13 To 24-Year-Olds Are One Of The Fastest-Growing Groups To Be Diagnosed With HIV. Here’s How To Change That

September 30, 2019  |  

Upset African American teenage girl confides in doctor

Source: SDI Productions / Getty

How much do the young people in your life know about practicing safe sex? That’s an important question to ask yourself, because according to the CDC, youth ages 13 to 24 have become a large number of the recent positive HIV diagnoses in the United States.

In 2017, it was found that they were 21 percent of the 38,739 new HIV diagnoses, and sadly, they were the least likely of all age groups to receive the care they need to keep their HIV under control. Experts say this may have a lot to do with whether or not our young people are receiving the type of modern sexual health education they need.
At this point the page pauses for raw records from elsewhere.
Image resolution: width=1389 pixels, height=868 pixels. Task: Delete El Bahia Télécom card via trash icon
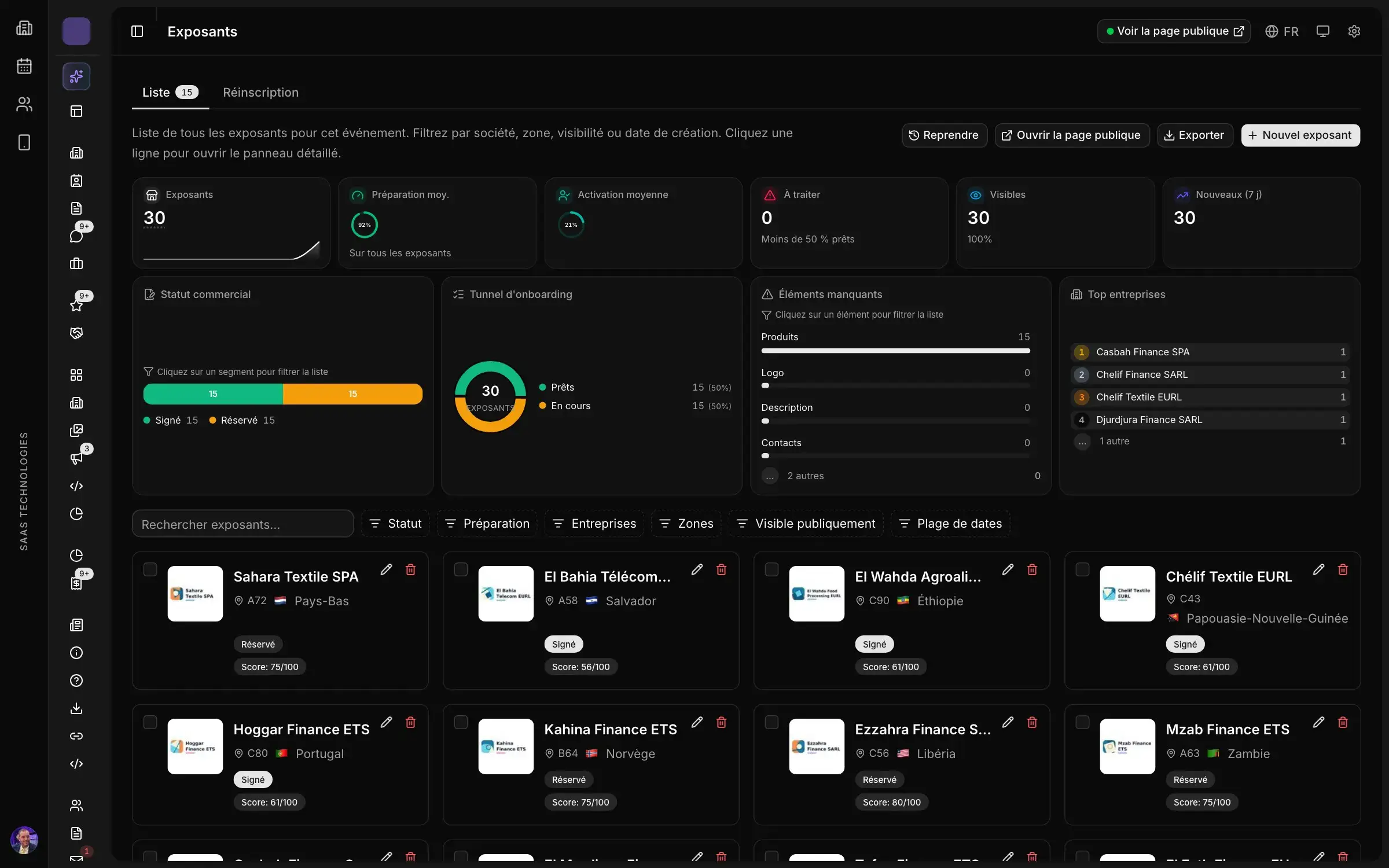pos(721,569)
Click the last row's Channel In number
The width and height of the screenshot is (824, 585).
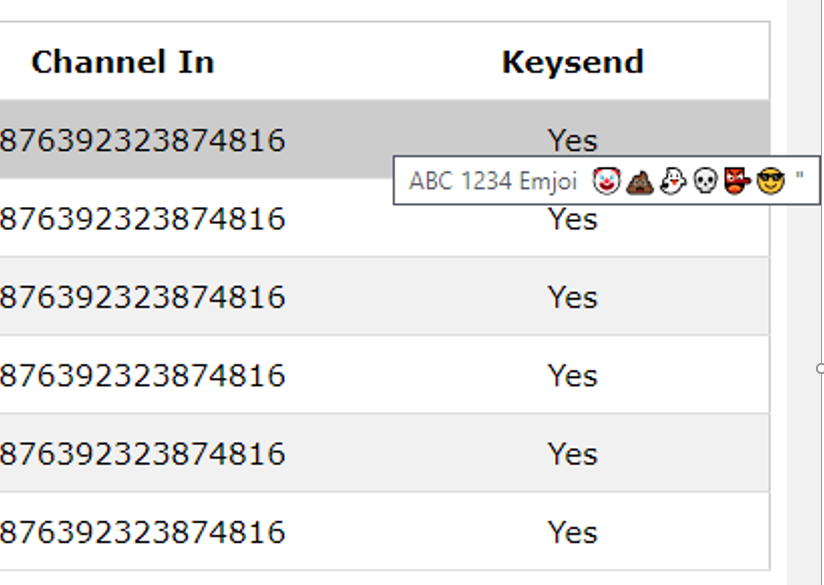[142, 532]
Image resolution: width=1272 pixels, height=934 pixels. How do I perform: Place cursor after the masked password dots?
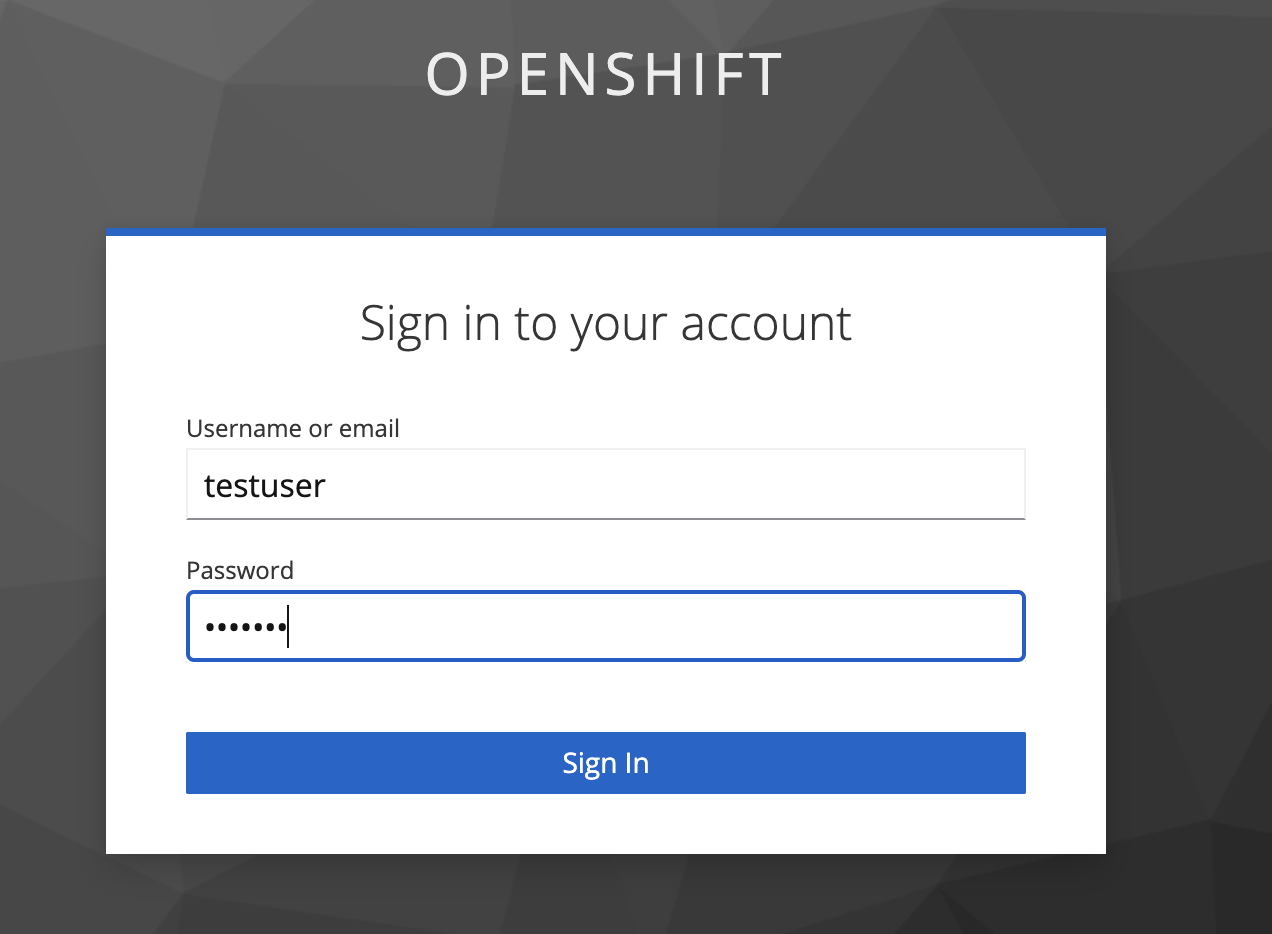[290, 626]
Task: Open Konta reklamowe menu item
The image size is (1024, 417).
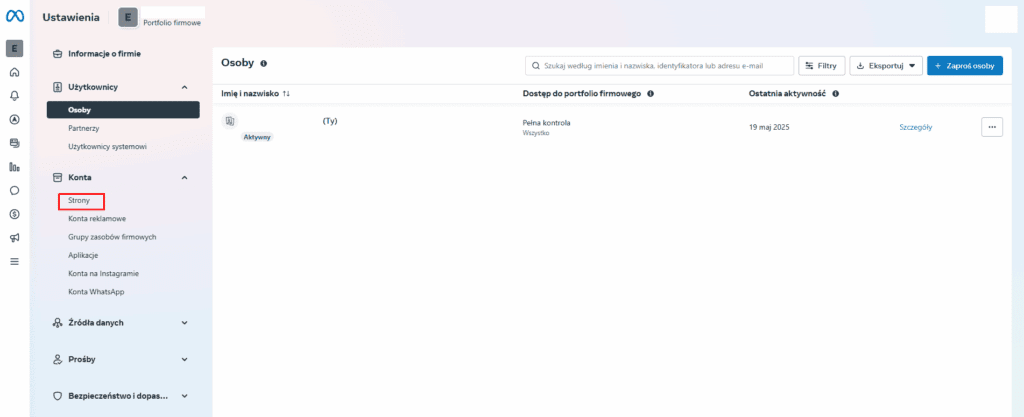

“Our youth are not provided access to comprehensive, age-appropriate, destigmatizing sexual health education that is used to provide them with the knowledge and skills to reduce risk behaviors that lead to HIV, STIs, and unintended pregnancy before they start sexual activity,” says Oscar Alleyne, DrPH, MPH. Dr. Alleyne is Chief of Programs and Services for The National Association of County and City Health Officials (NACCHO).

“Many sex education programs are not all-inclusive and do not discuss all risks and take into consideration gender and sexual orientation,” he added. “Only 24 states and the District of Columbia mandate sex education, and just 22 states mandate both sex education and HIV education. This lack of sex education and awareness contributes to the increase in HIV cases among youth that we see today.”

As for why this group is least likely to know their status, experts have a few ideas. It’s believed that possible stigma received from health professionals, not being comfortable talking to providers about their sexual health in front of a parent or guardian, and not being able to obtain certain services without the consent or knowledge of a parent, due to insurance, are hindrances.

It’s also possible that the youth just don’t believe that they could end up HIV positive, so certain sexual health information important to them isn’t sought out. With that in mind, Dr. Alleyne says it’s important that they’re met where they are, including online. While there are barriers young people run into that can keep them from getting sexual health services, including poverty, transportation, mental health issues and food insecurities, young people tend to have access to many forms of media.

“To eliminate these barriers, we should use every resource available to us to reach young people and raise awareness about their risks, safer sex, testing, and linkage to care,” he said. “That should include all forms of available media—including social media and engaging ‘influencers’ or other media personalities to bring attention to HIV and sexual health. Using platforms that are most frequented by youth can be great in engaging them to get tested and spread the word about HIV. Local health departments can also partner with school districts and youth-serving agencies to create culturally and sexually competent environments for youth to seek sexual health services.”

Those young people who do want more information but don’t know where to start are encouraged to check out the National Coalition for Sexual Health’s (NCSH) Five Action Steps to Good Sexual Health. It aids them in having the tough but necessary conversations with their partners and their doctors.

Dr. Alleyne also notes the importance of even allowing HIV testing in schools through unique means. For example, he pointed out that in Omaha, Nebraska and Berkeley, California, school-based STI service programs have been put in place. In Detroit, there are STI testing days where students have the option to offer a urine sample to check on their sexual health. If more common, it could certainly make a difference.

“This reduces stigma, while also allowing for young people to access the services they need and make this type of healthcare more mainstream,” he said. “Schools are another essential gateway to access huge groups of young people, and we should make that a place where they can access education and testing, and potentially even treatment. Not only should we provide testing but, school-based or school-linked health centers are critical to increasing access to care for youth. I also believe that there should be testing in other places where young people frequent—libraries, recreation centers, malls, etc.—and this should include testing for HIV as well as other STIs.”

Overall though, it’s important that young people make an effort to know their HIV status and not wait for symptoms to strike. If one finds out that they have the virus and receive necessary treatment that allows the HIV in their blood to be undetectable, there is almost no chance of it being passed on to a sexual partner.

If you do test negative, you should still take precautions to keep your status negative for the long term. Options include taking PrEP, a daily pill that helps to prevent HIV. In addition to that, using condoms or other forms of protection against STIs is crucial. But most importantly, experts like Dr. Alleyne say it’s necessary for people to become more comfortable talking about sex and getting tested with partners. The sooner we all know the status of our sexual health, the quicker the numbers can be reduced for 13 to 24 year olds, Black men and women and everyone in general when it comes to having a positive HIV diagnosis.